Harga Kakao Ditutup Turun Tajam Terpicu Peningkatan Tajam Persediaan Kakao

77
kakao

(Vibiznews – Commodity) Harga kakao di bursa komoditi berjangka New York ditutup turun tajam pada akhir perdagangan hari Kamis (16/7/2026) waktu setempat, karena membaiknya fundamental pasokan memicu aksi jual yang signifikan di pasar berjangka kakao.

Harga kakao berjangka kontrak September 2026 ditutup anjlok lebih dari 7,5% (turun $442) dan menetap di $5.362 per metrik ton. Sepanjang sesi perdagangan, harga sempat berfluktuasi membukukan level tertinggi harian di $6.011 dan terendah di $5.323 per ton.

Koreksi harga yang cukup dalam ini utamanya ditekan oleh data terbaru yang memperlihatkan bahwa persediaan kakao yang dipantau oleh bursa ICE kembali mengalami peningkatan tajam.

Angka persediaan di gudang-gudang bursa dilaporkan telah melonjak melampaui 3,2 juta kantong. Lonjakan ini menyentuh level persediaan tertinggi dalam kurun waktu hampir dua tahun terakhir, yang secara otomatis meredakan kekhawatiran pasar akan kelangkaan pasokan global dan membebani pergerakan harga.

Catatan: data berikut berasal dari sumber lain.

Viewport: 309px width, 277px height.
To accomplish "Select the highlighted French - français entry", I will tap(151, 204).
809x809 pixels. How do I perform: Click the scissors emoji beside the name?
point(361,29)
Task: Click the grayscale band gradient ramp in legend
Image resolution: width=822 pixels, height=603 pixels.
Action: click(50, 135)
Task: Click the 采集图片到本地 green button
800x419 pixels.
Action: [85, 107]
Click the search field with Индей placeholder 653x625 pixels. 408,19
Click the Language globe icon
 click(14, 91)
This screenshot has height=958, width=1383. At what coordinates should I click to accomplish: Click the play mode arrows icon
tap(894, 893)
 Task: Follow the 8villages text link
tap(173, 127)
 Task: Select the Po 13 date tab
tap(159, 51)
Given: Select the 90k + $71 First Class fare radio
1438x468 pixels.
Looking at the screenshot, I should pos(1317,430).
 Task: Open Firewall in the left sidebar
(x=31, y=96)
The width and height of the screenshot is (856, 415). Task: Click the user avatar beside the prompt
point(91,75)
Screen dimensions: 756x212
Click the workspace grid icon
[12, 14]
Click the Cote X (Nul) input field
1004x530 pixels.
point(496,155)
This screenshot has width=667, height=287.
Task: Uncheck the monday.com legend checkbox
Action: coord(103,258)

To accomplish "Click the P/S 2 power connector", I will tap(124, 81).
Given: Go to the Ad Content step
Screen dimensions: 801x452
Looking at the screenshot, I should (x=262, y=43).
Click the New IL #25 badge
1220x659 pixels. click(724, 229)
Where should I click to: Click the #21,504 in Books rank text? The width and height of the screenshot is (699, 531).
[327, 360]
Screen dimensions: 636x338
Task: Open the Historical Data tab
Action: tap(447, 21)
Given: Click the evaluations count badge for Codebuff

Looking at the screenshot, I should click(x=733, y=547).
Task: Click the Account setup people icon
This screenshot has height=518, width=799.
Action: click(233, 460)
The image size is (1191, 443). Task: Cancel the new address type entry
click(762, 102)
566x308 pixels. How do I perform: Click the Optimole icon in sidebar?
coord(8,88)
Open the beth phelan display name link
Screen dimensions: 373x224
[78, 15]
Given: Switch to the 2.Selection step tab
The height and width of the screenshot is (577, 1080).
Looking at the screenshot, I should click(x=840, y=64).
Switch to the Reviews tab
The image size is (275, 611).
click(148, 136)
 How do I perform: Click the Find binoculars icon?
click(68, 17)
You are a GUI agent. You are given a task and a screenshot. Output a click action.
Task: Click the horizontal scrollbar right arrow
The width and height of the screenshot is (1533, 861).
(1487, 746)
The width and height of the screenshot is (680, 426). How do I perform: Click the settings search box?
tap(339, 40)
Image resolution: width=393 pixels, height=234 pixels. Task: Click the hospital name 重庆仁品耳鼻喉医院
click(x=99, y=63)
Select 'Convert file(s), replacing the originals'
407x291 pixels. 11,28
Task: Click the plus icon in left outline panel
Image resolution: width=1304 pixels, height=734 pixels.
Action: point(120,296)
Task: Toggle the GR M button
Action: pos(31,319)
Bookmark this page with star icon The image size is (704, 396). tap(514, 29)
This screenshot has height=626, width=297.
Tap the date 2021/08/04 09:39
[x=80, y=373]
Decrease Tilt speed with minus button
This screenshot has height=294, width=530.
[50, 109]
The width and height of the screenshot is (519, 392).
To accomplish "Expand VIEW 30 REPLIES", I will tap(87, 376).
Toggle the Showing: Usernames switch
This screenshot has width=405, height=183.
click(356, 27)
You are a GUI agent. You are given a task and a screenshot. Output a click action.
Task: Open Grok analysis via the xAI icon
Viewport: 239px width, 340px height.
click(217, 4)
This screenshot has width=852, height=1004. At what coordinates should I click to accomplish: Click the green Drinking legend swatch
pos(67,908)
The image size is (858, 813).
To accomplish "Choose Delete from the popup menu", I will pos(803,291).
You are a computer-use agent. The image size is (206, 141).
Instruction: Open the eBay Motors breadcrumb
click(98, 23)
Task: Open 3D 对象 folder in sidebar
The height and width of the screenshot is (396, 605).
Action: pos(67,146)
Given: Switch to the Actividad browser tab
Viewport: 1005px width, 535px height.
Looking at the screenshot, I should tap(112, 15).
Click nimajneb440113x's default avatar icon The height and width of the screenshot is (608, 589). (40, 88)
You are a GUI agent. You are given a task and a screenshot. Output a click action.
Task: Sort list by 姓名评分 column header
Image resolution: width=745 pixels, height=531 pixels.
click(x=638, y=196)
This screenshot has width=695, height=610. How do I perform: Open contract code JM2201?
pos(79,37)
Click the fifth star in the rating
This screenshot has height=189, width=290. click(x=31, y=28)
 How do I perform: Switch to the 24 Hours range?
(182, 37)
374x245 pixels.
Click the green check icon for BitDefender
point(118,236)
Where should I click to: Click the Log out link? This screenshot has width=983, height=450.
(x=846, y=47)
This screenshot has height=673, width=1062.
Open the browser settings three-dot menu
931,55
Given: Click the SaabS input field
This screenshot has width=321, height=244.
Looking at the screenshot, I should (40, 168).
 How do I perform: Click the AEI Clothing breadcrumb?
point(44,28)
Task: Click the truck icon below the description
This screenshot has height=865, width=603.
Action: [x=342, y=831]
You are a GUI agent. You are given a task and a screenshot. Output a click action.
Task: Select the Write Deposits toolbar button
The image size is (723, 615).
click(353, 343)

Analyst Vibiz Research Center memperkirakan untuk perdagangan selanjutnya, harga kakao berpotensi masih bergerak dalam tekanan turun terpicu terus meningkatnya pasokan global di gudang bursa. Harga kakao diperkirakan bergerak dalam kisaran Support $5.310 – $5.220. Namun jika berbalik arah menguat (rebound), akan bergerak dalam kisaran Resistance $5.600 – $6.020.